Le rapprochement de ces deux épisodes ne relève pas de l’anecdote. Il montre au contraire un écart de plus en plus grand entre lecture par les puissances occidentales et acteurs régionaux. Le premier point tient à une lecture « stratégique ». Ni la prise de Palmyre, ni la prise de Tikrīt ne révèle d’un raz de marée déferlant sur les capitales. Les cris alarmistes masquent quelques réalités importantes : la prise de ville de quelques milliers d’habitant ne peut être comparée aux combats que supposent la prise de capitales d’Etat, comme Bagdad et Damas, qui toute deux, bénéficient d’importantes concentrations de troupes et d’infrastructures militaires. Si la perte de symboles – Tikrīt, ville de naissance de Saddam Hussein et berceau de son régime ; Palmyre, ville aux mille parures antiques – peut susciter de vives inquiétudes, il faut ramener nos émotions à la portée des faits : Tikrīt et Palmyre n’ouvrent pas les routes de Bagdad et de Damas.

Le second point tient aux libérateurs. Naturellement, tout retrait de l’EI, toute décroissance de ses forces ne peut qu’être saluée. Mais, une défaite de l’EI ne signifie pas forcément une victoire pour celles et ceux qui luttent contre la reconduction des attentats de novembre 2015, qui se battent contre l’essor de l’EI. Ce paradoxe tient dans une large mesure aux partenaires choisis régionalement. Que ce soit à Bagdad ou à Damas, un même phénomène apparaît : l’Etat central est en déliquescence, et ceux qui se revendiquent de l’Etat disposent comme principale force armée, des milices, c’est-à-dire des groupes armés, guidés par un chef et unis par un sentiment de solidarité, ce dernier étant souvent confessionnel.

Concrètement, loin de s’appuyer « sur Staline contre Hitler » comme d’aucun y appelle, le recours aux forces miliciennes augmente d’autant les destructions et dommages à l’adresse des populations locales, et par là leur profond ressenti. En outre, cet appui inconsidéré ne peut nullement enrailler la machine de destruction déployée par Bagdad et Damas, qui jusque très récemment, déversaient des barils de TNT, ces futs de pétrole vidé de leur contenu pour les emplir de matières explosives, depuis leurs aviations. Le résultat de cette stratégie se traduit dans la démographie : Palmyre pour ne prendre que cet exemple, s’est vidée de ses quelques 70 000 habitants. Il s’inscrit dans les ruines du site : les activités de pillage – intense de 2012 à 2015 comme le rappelait Annie Sartre, déléguée à la mission de l’UNESCO, c’est-à-dire lorsque Palmyre était sous le contrôle du régime de Assad – vont pouvoir reprendre. Certainement, ce ne seront plus les explosions des temples… mais leurs dépeçages progressifs…

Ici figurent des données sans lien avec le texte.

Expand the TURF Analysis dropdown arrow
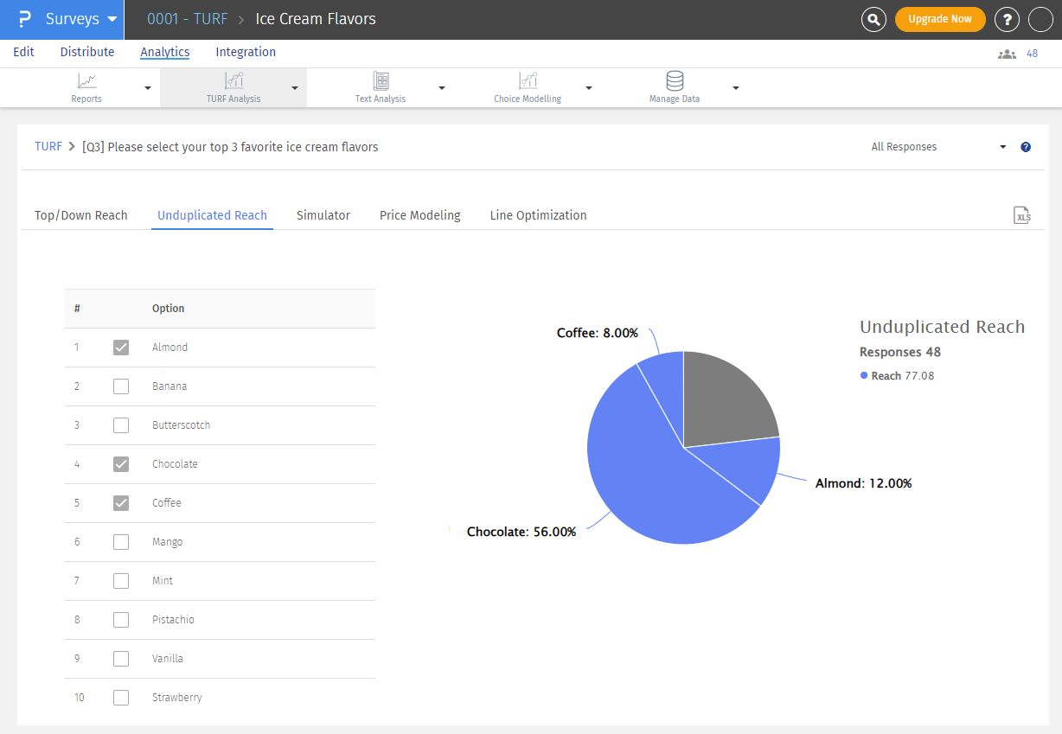This screenshot has height=734, width=1062. [x=295, y=88]
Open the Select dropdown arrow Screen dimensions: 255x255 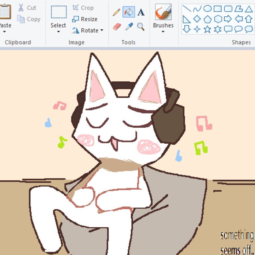[58, 32]
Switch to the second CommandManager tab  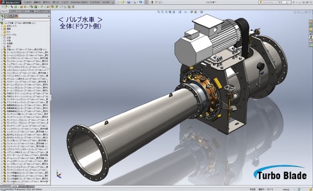14,11
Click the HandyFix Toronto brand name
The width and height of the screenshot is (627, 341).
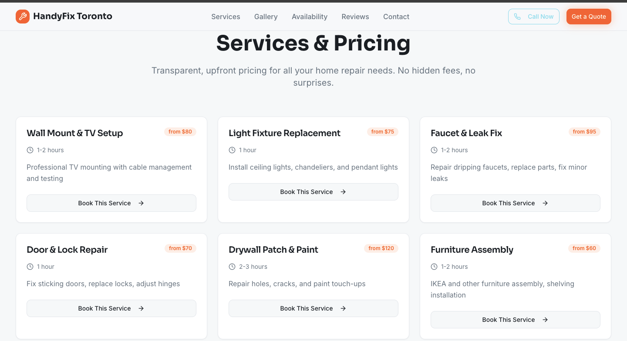pos(73,17)
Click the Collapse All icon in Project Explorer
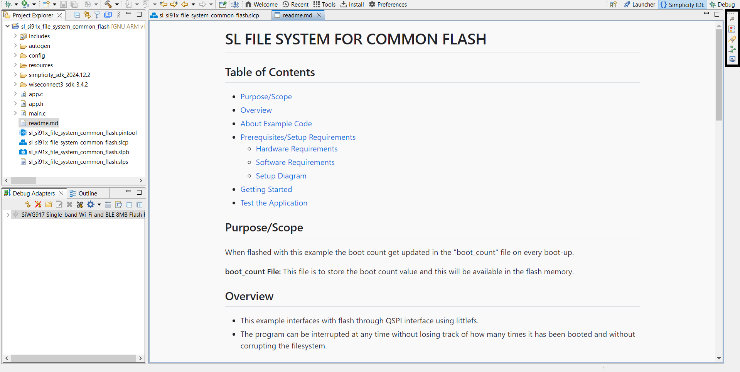Screen dimensions: 740x372 coord(77,15)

Plus généralement, ces deux événements attestent d’une nouvelle pratique du pouvoir. Les régimes en place jouent de nos craintes en laissant s’étendre les groupes extrémistes sur de vastes espaces, quitte à mettre en danger leur population et leur patrimoine. En péril, ils se retirent et créent une menace symbolique : le patrimoine de l’humanité risque de disparaître. L’urgence et l’émotion de l’événement brouillent notre vision et semblent un moment paralysé la réflexion au point de faire accepter ceux qui produisent les extrêmes comme partie de la solution. Ces deux événements traduisent le malheur actuel qui frappe les populations du Moyen-Orient : leurs dirigeants répondent à une rationalité de l’immédiat (la survie au lendemain mérite tous les sacrifices) ; les acteurs de la communauté internationale se désintéressent des dynamiques locales sauf quand leurs émotions sont affectées.

Matthieu Rey est maître de conférences au Collège de France.